Os três de Bolsonaro na disputa pelo Governo de Rondônia; divisão do eleitorado dito conservador pode brecar o trio

 

Porto Velho, RO – De bolsonaristas, dos assumidos convictos aos ainda escondidos no armário, a sociedade rondoniense está bem servida.

No pleito de 2022 em aspectos majoritários há pelo menos um trio encostado à imagem do presidente da República Jair Bolsonaro, do PL, que pode chegar às rédeas do Palácio Rio Madeira. Ou, no caso do atual governador Coronel Marcos Rocha, do União Brasil, conservá-las por mais quatro anos.

Além do atual regente da Administração Pública, estão no tabuleiro desde já o seu xará, senador Marcos Rogério, da mesma legenda do mandatário da União; e ainda Léo Moraes, do Podemos.

Rocha se elegeu em 2018 usando o discurso conservador como mote paralelamente atrelado à entoação do nome de seu amigo, ora líder da nação.

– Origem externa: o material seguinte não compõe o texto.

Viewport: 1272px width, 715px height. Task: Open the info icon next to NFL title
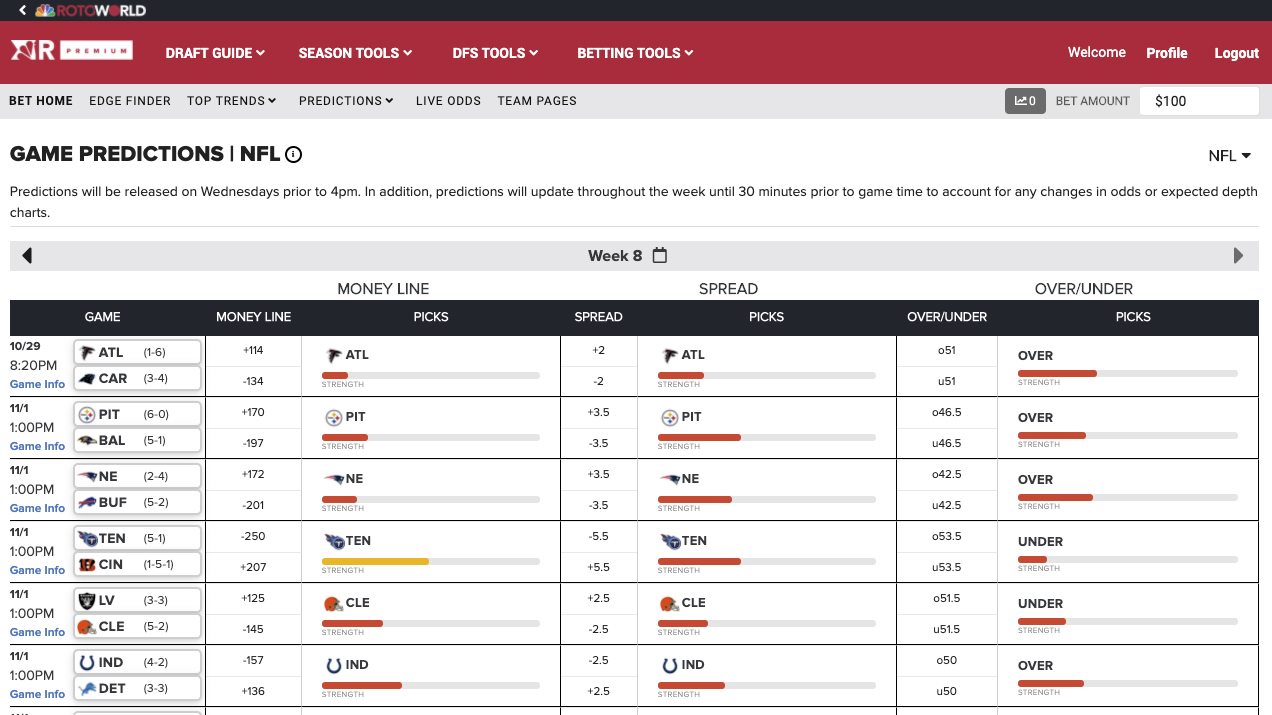point(293,155)
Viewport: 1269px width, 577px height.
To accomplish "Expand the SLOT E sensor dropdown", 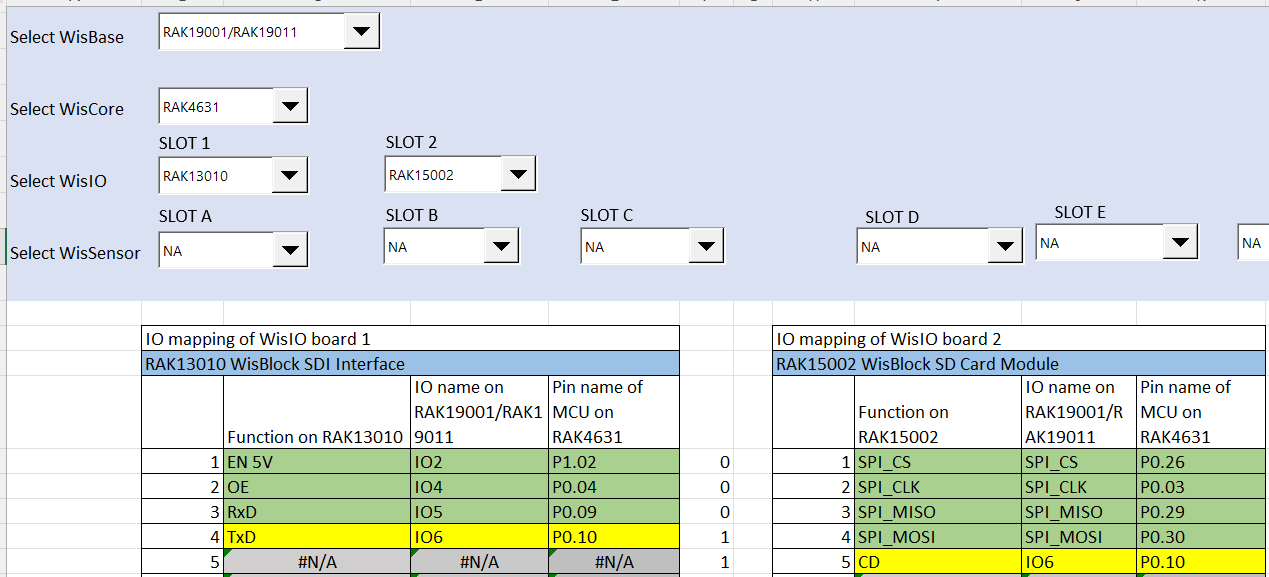I will tap(1179, 242).
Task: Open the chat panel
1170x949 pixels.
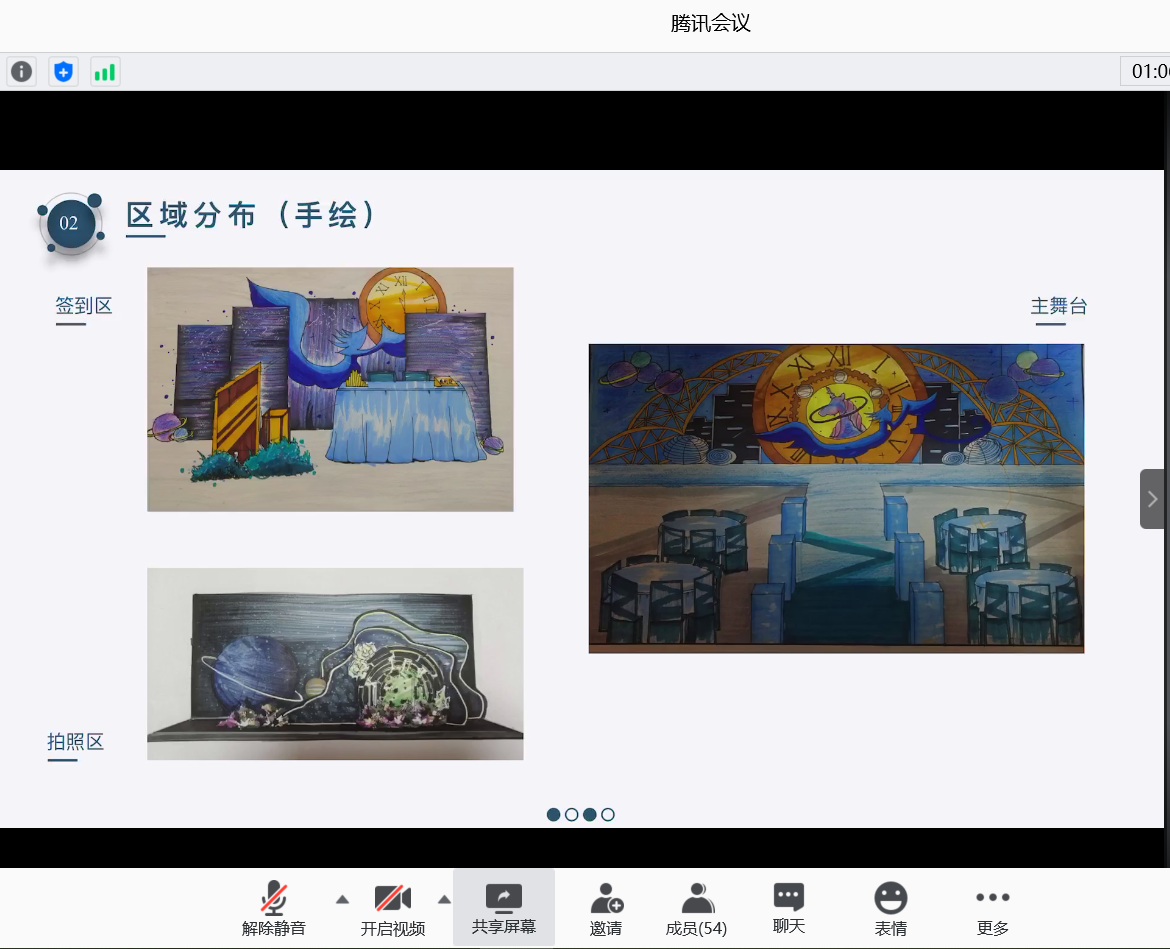Action: (788, 908)
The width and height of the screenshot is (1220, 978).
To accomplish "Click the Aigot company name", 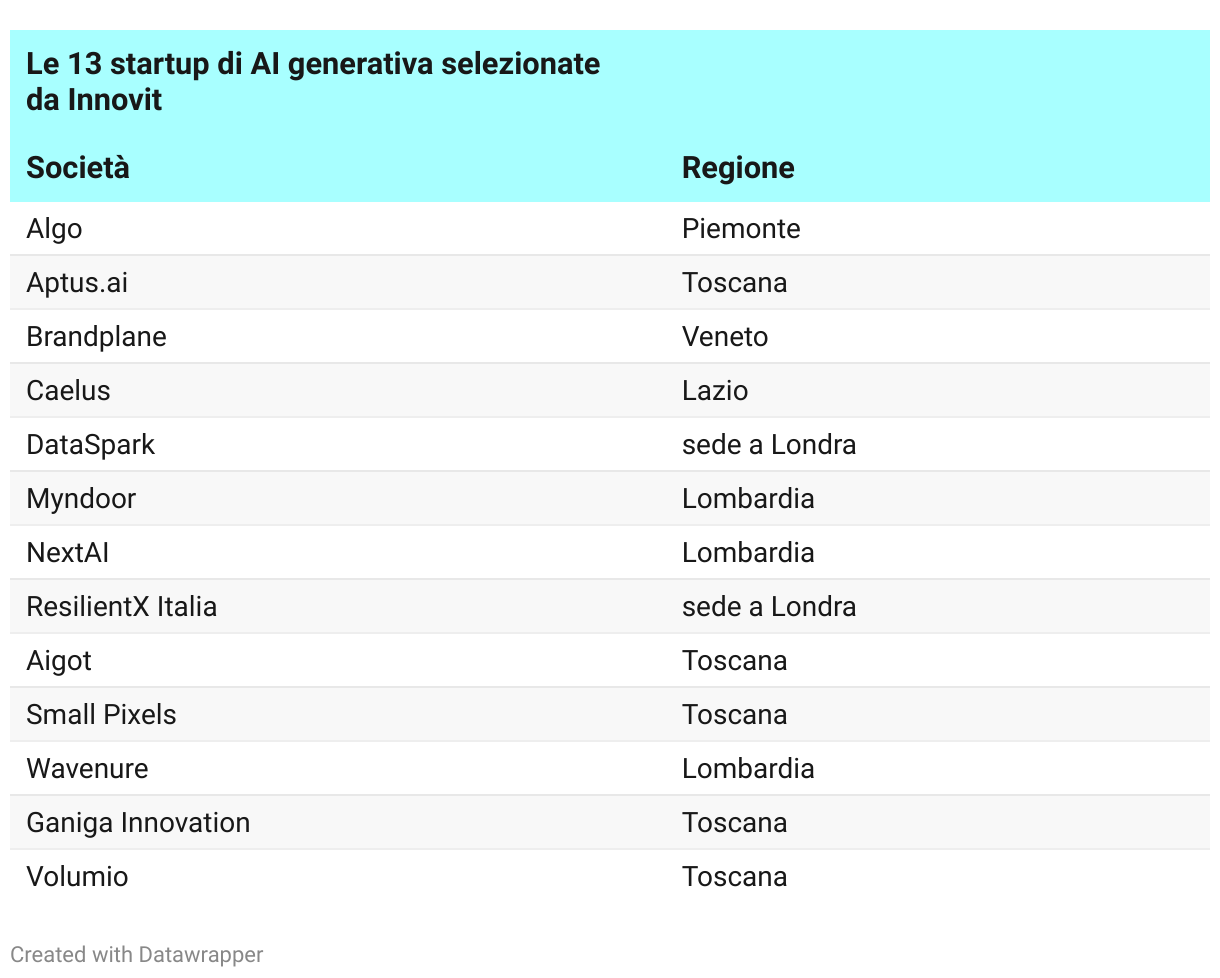I will (x=59, y=661).
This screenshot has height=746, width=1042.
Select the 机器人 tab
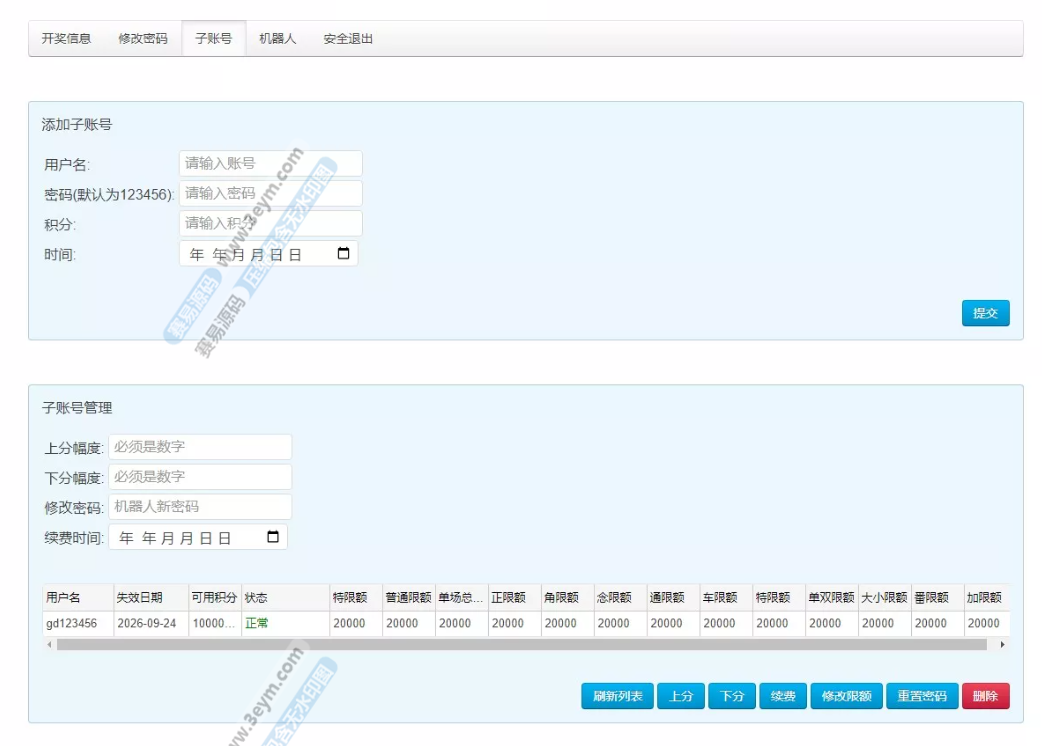pos(277,39)
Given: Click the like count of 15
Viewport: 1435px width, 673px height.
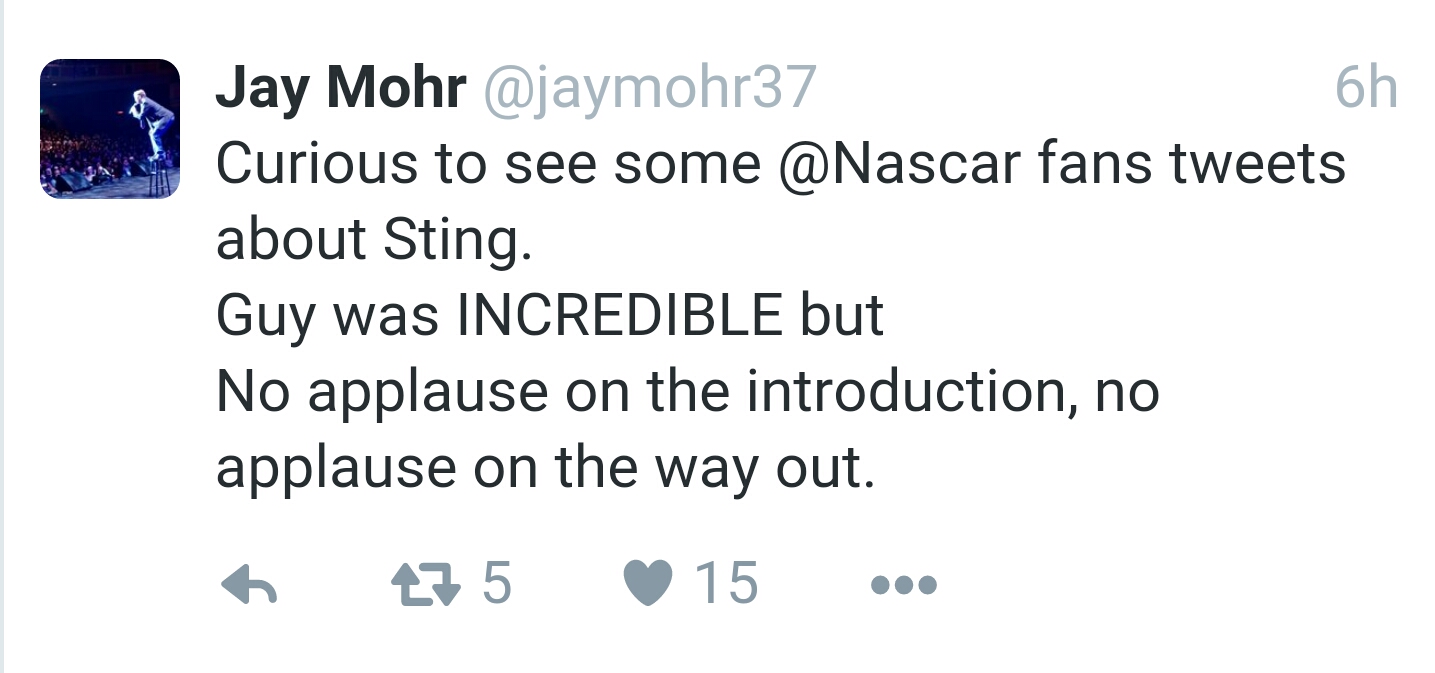Looking at the screenshot, I should (x=727, y=583).
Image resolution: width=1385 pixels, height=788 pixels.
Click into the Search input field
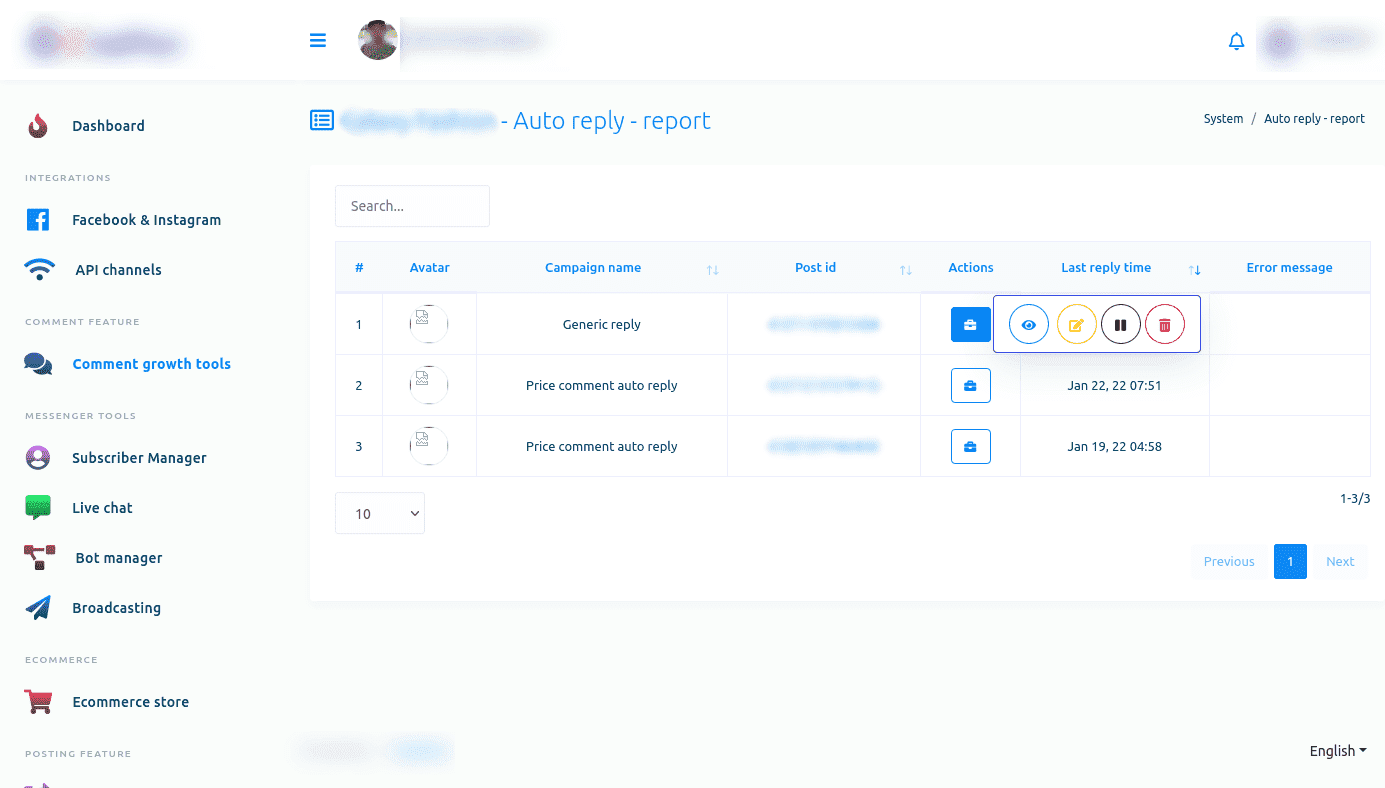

Lado outro, o congressista Marcos Rogério, que passou também pela Câmara Federal, foi se transformando aos poucos. Entendeu gradativamente que resguardar-se à sombra presidencial lhe renderia dividendos regionais.

E de fato aconteceu.

Stand-by até há pouco aguardando a tal indicação para um dos Ministérios ou mesmo à liderança do governo federal no Senado, Rogério acabou tendo um insight – confessado publicamente em entrevista.

Com medo de concorrer ao lado de Ivo Cassol, do Progressistas, o receio foi embora junto à decisão final do Supremo (STF) sobre alínea específica acerca da inelegibilidade encartada à Lei da Ficha Limpa.

Quando Cassol caiu fora, se sentiu seguro para colocar a cabeça fora do casco.

Agora, mais que escudeiro do Planalto, Rogério é amigo e correligionário de Bolsonaro nas fileiras encabeçadas por Valdemar Costa Neto.

Uma relação que pode cruzar os planos de Marcos Rocha quanto à pretensão de firmar-se onde está.

E por fora, “comendo pelas beiradas”, está Léo Moraes, do Podemos, que tecnicamente deveria apoiar Sérgio Moro, o ex-juiz pré-candidato à Presidência, visto como a terceira via.

No entanto, a despeito de equilibrar-se meio que em cima do muro a fim de agradar gregos e troianos, canhotos e destros, soando como agente público moderado, Moraes já caiu da obra de alvenaria derramando seu corpo político do lado direito da construção.

Isto além de telegrafar diversas vezes, ora publicamente, ora de maneira subliminar, sua predileção a Messias, acenando ao eleitorado deste.

Logo, Marcos Rocha, Rogério e Léo Moraes são os três homens de Jair em Rondônia. E o trio pode causar uma divisão em adeptos ideológicos congestionando suas respectivas postulações.